Manufacturing Prediction Models for Cost, Time, and Process Selection
Find Innovative SolutionsGenerate Solutions
Solution Overview
Problem
Current manufacturing processes lack reliable and objective tools for predicting production aspects such as time, method, and cost, leading to inaccurate and inconsistent estimates due to reliance on human experience.
Innovation Solution
A predictive system using regression machine learning models trained with manufacturing transaction data from a supply chain, combined with a multi-objective optimization model, to generate accurate and consistent predictions for manufacturing processes.
Engineering Contradictions & Design Principles
Engineering Contradiction Analysis
1Reliability
If human experience is used to predict manufacturing appraisals, then flexibility and adaptability are maintained, but accuracy and consistency deteriorate
Solution Approach 1:
The patent replaces the mechanical system of human estimation with an automated machine learning system.
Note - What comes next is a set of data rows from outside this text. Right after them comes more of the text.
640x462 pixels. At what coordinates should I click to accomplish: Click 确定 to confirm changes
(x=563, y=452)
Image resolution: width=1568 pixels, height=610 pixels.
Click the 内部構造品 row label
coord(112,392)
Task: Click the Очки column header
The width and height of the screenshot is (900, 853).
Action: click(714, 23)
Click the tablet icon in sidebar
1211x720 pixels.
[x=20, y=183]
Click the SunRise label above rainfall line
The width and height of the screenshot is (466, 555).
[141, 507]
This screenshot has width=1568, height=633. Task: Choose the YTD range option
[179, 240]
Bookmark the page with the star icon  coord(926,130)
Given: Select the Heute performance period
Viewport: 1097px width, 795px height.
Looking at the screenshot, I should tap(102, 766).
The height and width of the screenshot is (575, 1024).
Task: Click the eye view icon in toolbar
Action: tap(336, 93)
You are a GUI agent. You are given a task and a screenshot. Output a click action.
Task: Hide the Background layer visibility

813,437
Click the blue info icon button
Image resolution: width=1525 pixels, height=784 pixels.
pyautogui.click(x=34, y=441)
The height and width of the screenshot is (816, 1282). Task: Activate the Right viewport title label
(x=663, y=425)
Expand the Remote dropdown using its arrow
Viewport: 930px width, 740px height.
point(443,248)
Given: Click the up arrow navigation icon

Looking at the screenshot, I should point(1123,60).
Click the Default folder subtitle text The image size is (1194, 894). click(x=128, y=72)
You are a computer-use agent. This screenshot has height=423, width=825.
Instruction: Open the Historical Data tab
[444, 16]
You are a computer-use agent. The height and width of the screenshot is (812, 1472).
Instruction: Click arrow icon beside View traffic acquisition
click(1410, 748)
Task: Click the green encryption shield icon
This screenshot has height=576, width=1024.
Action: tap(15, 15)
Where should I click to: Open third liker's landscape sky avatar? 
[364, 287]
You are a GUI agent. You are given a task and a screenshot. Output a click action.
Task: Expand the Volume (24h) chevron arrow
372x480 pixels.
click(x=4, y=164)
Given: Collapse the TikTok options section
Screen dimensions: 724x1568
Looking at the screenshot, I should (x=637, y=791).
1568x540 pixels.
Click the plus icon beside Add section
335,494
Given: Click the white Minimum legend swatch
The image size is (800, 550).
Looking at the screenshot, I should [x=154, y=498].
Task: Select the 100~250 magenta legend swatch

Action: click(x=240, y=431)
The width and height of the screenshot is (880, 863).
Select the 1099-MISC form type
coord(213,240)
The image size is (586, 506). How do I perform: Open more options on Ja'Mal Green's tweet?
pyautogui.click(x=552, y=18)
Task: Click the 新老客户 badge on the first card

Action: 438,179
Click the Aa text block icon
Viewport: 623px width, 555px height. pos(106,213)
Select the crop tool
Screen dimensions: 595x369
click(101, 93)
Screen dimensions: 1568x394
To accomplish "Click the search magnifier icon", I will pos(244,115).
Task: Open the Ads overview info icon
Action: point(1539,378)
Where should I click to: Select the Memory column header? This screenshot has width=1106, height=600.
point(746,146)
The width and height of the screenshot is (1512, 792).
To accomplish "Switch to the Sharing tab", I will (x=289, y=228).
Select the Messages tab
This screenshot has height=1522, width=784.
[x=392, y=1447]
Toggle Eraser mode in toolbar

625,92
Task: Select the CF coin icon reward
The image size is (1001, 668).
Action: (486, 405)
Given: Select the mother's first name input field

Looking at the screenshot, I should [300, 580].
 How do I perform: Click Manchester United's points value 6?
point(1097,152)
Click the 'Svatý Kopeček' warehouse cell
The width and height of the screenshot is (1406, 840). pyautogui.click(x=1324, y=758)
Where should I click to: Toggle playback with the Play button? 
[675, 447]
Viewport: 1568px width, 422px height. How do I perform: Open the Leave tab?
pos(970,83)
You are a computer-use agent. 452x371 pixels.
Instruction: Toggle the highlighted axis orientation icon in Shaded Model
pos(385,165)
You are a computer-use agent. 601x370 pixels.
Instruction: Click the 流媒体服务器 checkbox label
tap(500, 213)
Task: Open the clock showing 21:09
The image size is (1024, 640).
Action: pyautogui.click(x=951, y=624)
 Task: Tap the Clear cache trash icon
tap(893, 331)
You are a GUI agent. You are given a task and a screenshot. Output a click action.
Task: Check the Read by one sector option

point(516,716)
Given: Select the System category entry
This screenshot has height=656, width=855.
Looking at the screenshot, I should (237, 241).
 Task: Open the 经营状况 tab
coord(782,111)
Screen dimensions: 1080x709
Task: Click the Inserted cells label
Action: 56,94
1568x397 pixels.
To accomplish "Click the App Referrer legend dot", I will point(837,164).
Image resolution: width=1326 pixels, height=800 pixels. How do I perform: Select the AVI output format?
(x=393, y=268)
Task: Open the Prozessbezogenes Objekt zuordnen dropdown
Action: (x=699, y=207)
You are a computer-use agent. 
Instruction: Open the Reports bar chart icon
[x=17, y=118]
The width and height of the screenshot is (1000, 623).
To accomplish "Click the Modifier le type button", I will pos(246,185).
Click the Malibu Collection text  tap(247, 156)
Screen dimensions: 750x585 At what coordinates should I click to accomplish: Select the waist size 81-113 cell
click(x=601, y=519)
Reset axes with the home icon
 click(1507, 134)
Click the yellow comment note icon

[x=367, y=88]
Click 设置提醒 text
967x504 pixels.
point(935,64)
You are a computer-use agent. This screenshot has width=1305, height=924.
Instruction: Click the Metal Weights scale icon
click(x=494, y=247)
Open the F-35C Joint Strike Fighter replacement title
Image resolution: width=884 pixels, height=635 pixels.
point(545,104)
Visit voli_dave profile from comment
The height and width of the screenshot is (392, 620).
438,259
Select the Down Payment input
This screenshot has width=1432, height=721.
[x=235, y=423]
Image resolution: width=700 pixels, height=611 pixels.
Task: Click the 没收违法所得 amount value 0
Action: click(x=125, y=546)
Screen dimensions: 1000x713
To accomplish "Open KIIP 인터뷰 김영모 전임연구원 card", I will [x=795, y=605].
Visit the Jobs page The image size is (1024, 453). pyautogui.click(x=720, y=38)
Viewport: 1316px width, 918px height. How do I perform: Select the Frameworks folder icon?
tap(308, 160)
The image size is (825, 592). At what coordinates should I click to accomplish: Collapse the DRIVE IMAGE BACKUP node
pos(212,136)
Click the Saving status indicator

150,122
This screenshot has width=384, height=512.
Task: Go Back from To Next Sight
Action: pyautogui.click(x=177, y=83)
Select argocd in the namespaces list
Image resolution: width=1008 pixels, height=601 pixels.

Regression models process manufacturing transaction data to generate predictions, eliminating the need for human estimators while improving accuracy and consistency of manufacturing appraisals including time, cost, and method predictions.
Solution Approach 2:
The patent introduces machine learning models as an intermediary between raw manufacturing data and prediction outcomes. The models process transaction data through trained algorithms, serving as a mediator that transforms historical data into reliable predictions for manufacturing time, cost, and methodology without requiring human interpretation.
2Reliability
If standardized methodologies are implemented for manufacturing predictions, then consistency improves, but adaptability to unique cases worsens
Solution Approach 1:
The patent implements dynamic prediction capabilities where the machine learning system adapts to unique manufacturing cases while maintaining standardized processing. The regression models can handle varying input parameters and produce customized predictions for each manufacturing request, allowing the system to be both consistent in methodology and adaptable to specific product requirements.
3Productivity
If manual estimation processes are used, then implementation simplicity is maintained, but productivity and efficiency worsen
Solution Approach 1:
The patent replaces manual estimation processes with automated machine learning systems that process manufacturing transaction data. This substitution dramatically improves productivity by eliminating time-consuming human estimation while providing consistent, data-driven predictions for manufacturing time, cost, and methodology across all requests.
Solution Approach 2:
The patent implements a self-service prediction system where the machine learning models automatically generate manufacturing appraisals without requiring human intervention. The system serves itself by processing input data through trained regression models and generating predictions independently, reducing overhead and improving efficiency.
4Measurement precision
If comprehensive data processing is implemented, then prediction accuracy improves, but processing time worsens
Solution Approach 1:
The patent applies preliminary action by pre-processing and training the machine learning models on historical manufacturing transaction data before actual predictions are needed. This upfront preparation allows the system to quickly generate accurate predictions during production without time-consuming data processing, as the models have already learned from comprehensive historical data.
Data Source
AI summary
The subject technology is related to methods and apparatus for training a set of regression machine learning models with a training set to produce a set of predictive values for a pending manufacturing request, the training set including data extracted from a set of manufacturing transactions submitted by a set of entities of a supply chain. A multi-objective optimization model is implemented to (1) receive an input including the set of predictive values and a set of features of a physical object, and (2) generate an output with a set of attributes associated with a manufacture of the physical object in response to receiving the input, the output complying with a multi-objective condition satisfied in the multi-objective optimization model.